Document passage.
Most of the problems are due to the fact that you lie by claiming it's a
background image.
As well as this, I've noticed that some sites use text-indent: -9999px
on the span instead of display:none but this has the side effect that
the dotted border you get when clicking the logo in Firefox stretches
all the way to the left edge of the viewport (although the hotspot is
still constrained to the image).

The text-indent hack surely is much worse.
 
M

Mark

André Gillibert wrote:
But you fixed the height to 300px.
To avoid problems, use 'min-height', not 'height'.
(IE may not support it, because IE isn't conforming to the CSS
recommandation)

That's why there is a height property for IE, then a

html>body #mbody {
height: auto;
min-height: 300px;
}

rule for conforming browsers.
It's a CSS hack. Typical of people who think that author's CSS (without
user CSS) is the only way to see/render/use HTML documents.
As all CSS hacks, it works only for two or three extremely specific
cases, but is broken in the general case.

Stated task 1.
Extract from the CSS discussion above the passage that begins at the words "The text-indent hack" and ends after the words "use 'min-height', not 'height'.".
Stated task 2.
Extend the CSS discussion above, continuing on from its final sentence.

Source data.
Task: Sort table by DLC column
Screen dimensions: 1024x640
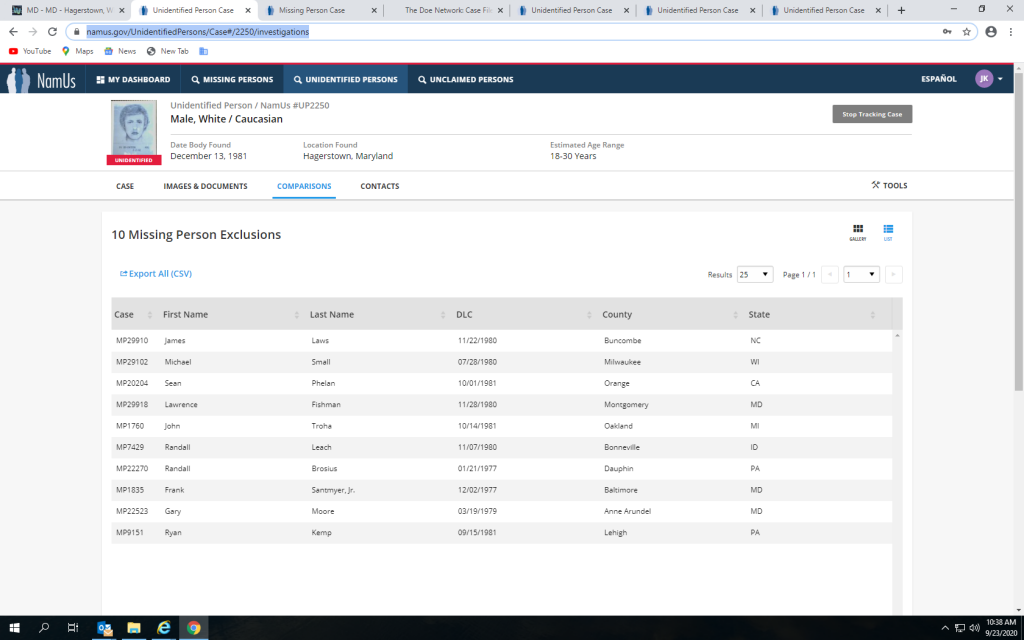Action: (464, 314)
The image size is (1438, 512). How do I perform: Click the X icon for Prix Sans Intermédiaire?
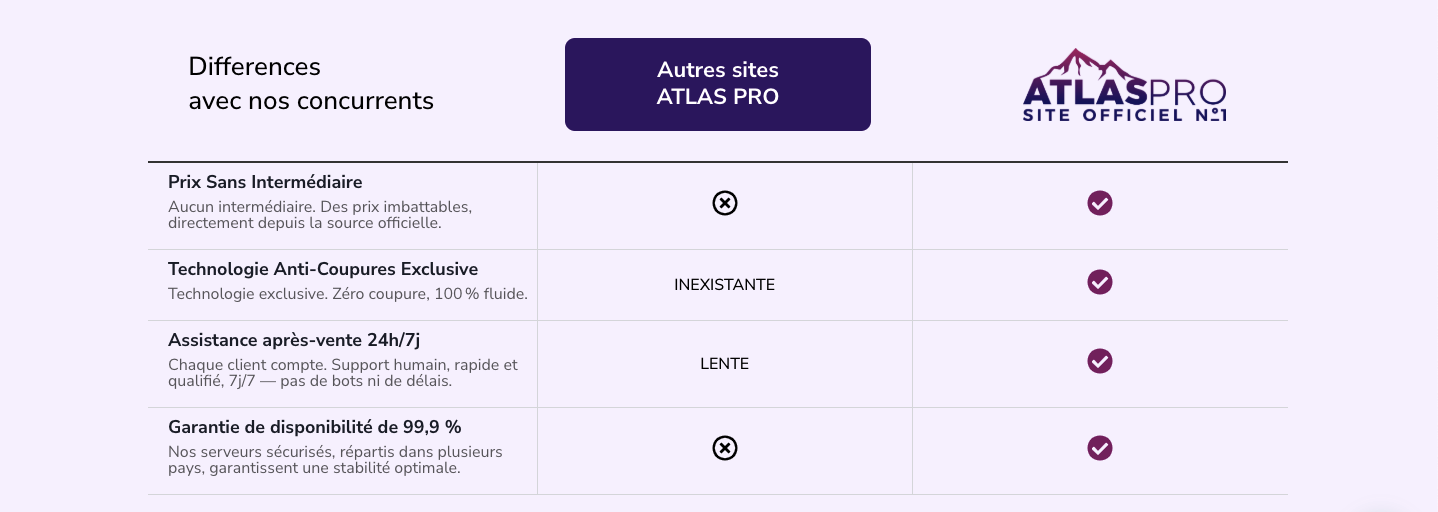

Task answer 1.
The text-indent hack surely is much worse.
 
M

Mark

André Gillibert wrote:
But you fixed the height to 300px.
To avoid problems, use 'min-height', not 'height'.

Task answer 2.
For example, when I activate one of the accessibility layout user CSS of
my browser (Opera), background images are disabled (by an !important
rule) so that I see a hole in place of your logo.
Is it a SEO? Not sure, but I could think that some hypotetical search
engine could give a low rank to background images as they're
decorations, but not part of the content of a site. A CSS-unaware search
engine may simply ignore the image as it's not contained in the HTML code.
To be SE friendly, please, just write normal non-obfuscated HTML code,
as people did before SE existed. SE were designed to work with existing
code. No need to adopt a specific coding style (but POSH) to be viewed
by SE.

But surely a search engine crawler will just see:

My company name

in a h1 element, which is about as POSH as you can get (plus I'd expect
a textual h1 element to have more SEO weight than the text in an img alt
attribute).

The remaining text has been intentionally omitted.